*** Extracted material Section Begins ***

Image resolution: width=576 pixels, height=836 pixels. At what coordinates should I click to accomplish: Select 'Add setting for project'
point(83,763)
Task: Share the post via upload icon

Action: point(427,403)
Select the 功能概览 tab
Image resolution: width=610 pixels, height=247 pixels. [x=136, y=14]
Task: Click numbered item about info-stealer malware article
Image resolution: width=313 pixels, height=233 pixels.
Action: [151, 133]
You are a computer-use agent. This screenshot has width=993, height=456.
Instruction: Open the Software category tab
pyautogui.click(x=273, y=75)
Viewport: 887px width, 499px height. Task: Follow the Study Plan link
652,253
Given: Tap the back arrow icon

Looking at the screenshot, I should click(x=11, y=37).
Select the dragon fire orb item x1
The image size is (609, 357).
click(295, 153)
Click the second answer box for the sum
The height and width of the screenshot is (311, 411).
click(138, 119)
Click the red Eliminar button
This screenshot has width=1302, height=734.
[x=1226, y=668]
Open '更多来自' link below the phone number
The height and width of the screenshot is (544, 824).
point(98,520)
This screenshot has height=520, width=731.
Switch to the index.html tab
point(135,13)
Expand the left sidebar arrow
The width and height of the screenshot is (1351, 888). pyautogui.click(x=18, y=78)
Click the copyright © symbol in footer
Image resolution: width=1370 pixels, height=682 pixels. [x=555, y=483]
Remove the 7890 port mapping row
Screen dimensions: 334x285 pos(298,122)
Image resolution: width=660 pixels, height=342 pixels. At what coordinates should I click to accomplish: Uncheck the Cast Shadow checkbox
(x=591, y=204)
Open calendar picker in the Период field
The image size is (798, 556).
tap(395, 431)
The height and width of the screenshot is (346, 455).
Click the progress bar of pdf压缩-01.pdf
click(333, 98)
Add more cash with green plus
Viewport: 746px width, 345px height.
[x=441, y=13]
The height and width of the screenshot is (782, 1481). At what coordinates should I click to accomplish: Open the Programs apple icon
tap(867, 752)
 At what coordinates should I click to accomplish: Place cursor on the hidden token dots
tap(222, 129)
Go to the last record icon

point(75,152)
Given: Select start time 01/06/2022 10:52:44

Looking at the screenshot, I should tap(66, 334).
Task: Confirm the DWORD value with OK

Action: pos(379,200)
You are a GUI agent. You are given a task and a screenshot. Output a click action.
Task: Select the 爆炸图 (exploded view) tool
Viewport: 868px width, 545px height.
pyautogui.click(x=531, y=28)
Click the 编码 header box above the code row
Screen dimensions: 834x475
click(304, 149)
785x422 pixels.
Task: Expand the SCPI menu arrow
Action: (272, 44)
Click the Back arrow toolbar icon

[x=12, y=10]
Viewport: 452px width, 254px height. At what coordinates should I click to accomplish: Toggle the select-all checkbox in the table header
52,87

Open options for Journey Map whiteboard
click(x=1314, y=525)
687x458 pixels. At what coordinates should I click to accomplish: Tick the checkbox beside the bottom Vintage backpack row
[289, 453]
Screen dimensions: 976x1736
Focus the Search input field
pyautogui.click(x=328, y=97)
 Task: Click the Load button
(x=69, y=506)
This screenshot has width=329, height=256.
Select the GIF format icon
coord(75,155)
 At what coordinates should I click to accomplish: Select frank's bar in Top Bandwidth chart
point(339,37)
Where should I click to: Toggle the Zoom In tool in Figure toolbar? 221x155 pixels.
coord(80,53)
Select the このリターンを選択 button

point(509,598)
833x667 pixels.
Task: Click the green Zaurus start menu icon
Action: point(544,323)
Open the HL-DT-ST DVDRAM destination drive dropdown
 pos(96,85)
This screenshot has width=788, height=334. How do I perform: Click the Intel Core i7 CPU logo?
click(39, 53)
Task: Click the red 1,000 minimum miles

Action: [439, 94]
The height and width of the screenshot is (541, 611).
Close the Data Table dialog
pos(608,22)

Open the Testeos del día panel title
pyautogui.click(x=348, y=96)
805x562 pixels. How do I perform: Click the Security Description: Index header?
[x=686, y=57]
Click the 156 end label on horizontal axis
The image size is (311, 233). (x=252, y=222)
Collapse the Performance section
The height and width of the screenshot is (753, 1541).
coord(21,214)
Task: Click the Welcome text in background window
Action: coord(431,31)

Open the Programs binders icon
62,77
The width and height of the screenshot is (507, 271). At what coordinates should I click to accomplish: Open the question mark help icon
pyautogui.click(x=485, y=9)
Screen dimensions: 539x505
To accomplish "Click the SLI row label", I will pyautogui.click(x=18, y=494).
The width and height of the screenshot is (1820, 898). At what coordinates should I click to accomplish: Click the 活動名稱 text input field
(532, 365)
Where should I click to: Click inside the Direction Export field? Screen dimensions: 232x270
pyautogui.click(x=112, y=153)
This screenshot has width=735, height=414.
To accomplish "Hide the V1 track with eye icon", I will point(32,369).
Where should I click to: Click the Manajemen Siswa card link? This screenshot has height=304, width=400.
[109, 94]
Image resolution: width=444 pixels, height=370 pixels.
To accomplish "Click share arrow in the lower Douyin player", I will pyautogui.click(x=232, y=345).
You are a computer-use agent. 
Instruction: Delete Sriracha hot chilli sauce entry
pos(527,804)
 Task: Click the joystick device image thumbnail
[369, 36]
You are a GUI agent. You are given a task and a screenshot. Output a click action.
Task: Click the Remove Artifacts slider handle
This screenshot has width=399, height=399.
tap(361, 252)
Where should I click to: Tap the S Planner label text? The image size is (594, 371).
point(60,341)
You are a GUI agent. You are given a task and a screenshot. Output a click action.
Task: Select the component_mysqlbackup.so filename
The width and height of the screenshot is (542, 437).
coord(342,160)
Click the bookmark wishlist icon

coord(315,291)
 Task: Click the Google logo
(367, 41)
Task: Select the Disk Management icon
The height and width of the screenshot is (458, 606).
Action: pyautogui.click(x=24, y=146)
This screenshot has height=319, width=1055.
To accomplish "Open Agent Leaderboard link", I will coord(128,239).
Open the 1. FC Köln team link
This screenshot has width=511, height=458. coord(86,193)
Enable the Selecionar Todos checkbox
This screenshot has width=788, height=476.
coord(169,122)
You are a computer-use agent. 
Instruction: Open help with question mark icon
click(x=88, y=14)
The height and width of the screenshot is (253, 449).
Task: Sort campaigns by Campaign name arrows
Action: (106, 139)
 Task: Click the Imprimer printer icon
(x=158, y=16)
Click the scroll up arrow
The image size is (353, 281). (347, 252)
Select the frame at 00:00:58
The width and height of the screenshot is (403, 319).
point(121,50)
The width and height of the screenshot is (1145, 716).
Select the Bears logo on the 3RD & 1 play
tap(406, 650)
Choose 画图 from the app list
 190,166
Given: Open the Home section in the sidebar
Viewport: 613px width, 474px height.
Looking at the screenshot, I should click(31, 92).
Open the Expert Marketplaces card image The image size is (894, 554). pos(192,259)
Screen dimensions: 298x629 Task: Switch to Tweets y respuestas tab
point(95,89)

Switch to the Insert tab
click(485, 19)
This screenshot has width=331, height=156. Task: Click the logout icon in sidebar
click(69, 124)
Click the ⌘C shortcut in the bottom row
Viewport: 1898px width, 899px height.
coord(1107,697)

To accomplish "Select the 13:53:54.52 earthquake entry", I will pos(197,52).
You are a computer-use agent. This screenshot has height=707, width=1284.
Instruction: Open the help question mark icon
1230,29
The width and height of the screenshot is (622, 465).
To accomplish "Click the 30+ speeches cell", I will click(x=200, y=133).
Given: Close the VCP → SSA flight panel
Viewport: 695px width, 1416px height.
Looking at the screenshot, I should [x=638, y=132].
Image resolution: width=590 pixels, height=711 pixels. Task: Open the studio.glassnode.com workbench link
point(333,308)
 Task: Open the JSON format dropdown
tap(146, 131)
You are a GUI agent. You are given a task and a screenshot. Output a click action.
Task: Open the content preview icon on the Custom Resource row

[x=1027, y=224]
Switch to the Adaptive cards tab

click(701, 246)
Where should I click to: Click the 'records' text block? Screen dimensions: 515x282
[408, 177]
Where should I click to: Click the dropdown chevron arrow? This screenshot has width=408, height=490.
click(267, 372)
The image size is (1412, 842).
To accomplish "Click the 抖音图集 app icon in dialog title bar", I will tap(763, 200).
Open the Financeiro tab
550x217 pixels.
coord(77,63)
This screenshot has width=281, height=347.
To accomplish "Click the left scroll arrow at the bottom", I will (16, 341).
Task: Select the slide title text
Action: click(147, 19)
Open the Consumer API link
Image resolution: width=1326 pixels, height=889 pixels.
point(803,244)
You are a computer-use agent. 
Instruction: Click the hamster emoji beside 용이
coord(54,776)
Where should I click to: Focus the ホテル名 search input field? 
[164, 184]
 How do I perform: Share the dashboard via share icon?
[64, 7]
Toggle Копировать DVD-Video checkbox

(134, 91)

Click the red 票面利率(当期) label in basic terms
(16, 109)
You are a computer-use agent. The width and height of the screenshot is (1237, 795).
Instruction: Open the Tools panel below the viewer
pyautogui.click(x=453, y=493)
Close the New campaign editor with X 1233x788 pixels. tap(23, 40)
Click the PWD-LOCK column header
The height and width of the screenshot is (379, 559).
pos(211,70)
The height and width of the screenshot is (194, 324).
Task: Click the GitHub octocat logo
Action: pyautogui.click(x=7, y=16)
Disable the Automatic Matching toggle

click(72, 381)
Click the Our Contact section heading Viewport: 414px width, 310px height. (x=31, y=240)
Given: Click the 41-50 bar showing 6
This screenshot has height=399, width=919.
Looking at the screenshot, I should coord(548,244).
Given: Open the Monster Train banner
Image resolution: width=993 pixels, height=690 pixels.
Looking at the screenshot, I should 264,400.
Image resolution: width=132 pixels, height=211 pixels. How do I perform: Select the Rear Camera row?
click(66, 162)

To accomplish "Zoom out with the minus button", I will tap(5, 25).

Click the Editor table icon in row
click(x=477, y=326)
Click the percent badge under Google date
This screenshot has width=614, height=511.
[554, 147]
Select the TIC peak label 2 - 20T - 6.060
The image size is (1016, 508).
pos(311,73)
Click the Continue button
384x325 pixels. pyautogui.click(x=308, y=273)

*** Extracted material Section Ends ***

▸ What to produce:
Each line, from the one that holds "Click the Our" through the last line of the entries, must be repeated exactly. Leave out everything else.

▸ Answer to this problem:
Click the Our Contact section heading Viewport: 414px width, 310px height. (x=31, y=240)
Given: Click the 41-50 bar showing 6
This screenshot has height=399, width=919.
Looking at the screenshot, I should coord(548,244).
Given: Open the Monster Train banner
Image resolution: width=993 pixels, height=690 pixels.
Looking at the screenshot, I should 264,400.
Image resolution: width=132 pixels, height=211 pixels. How do I perform: Select the Rear Camera row?
click(66, 162)

To accomplish "Zoom out with the minus button", I will tap(5, 25).

Click the Editor table icon in row
click(x=477, y=326)
Click the percent badge under Google date
This screenshot has width=614, height=511.
[554, 147]
Select the TIC peak label 2 - 20T - 6.060
The image size is (1016, 508).
pos(311,73)
Click the Continue button
384x325 pixels. pyautogui.click(x=308, y=273)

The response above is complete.